» **SUPPLIED MATERIAL**
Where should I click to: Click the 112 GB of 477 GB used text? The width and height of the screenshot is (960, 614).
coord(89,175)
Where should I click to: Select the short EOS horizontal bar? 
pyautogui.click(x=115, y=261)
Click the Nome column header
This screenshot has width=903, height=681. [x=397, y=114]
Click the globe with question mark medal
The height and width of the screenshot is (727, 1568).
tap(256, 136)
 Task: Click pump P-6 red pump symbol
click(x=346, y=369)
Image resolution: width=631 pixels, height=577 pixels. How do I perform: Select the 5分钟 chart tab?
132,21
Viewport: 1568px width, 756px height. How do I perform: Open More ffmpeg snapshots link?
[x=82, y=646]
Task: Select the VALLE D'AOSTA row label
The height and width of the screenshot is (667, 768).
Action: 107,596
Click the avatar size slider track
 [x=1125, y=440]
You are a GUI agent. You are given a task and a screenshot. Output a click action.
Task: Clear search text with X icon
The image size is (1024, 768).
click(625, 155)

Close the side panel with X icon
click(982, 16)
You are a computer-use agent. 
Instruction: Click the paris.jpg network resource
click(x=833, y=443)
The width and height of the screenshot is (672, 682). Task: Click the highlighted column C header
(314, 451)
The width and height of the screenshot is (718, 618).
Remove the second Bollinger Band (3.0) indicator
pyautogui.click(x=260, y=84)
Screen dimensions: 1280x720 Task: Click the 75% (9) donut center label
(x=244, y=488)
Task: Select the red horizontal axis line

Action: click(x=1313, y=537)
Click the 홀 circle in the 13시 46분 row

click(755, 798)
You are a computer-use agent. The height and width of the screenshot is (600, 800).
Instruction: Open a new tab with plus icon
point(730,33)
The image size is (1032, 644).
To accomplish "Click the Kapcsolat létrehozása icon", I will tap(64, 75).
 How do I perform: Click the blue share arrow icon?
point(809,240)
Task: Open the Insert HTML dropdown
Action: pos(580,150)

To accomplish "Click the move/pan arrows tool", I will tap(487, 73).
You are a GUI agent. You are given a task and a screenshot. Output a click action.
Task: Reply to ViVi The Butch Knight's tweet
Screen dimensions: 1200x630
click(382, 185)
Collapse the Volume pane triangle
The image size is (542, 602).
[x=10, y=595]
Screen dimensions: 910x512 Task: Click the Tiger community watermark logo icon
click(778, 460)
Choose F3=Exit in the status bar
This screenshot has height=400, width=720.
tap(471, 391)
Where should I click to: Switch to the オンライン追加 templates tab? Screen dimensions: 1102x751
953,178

» **WHAT YOU NEED TO DO**
Look for the word "will". Copy out every line of the data that has it.

» **RESULT**
To accomplish "Click the Kapcsolat létrehozása icon", I will tap(64, 75).
To accomplish "Click the move/pan arrows tool", I will tap(487, 73).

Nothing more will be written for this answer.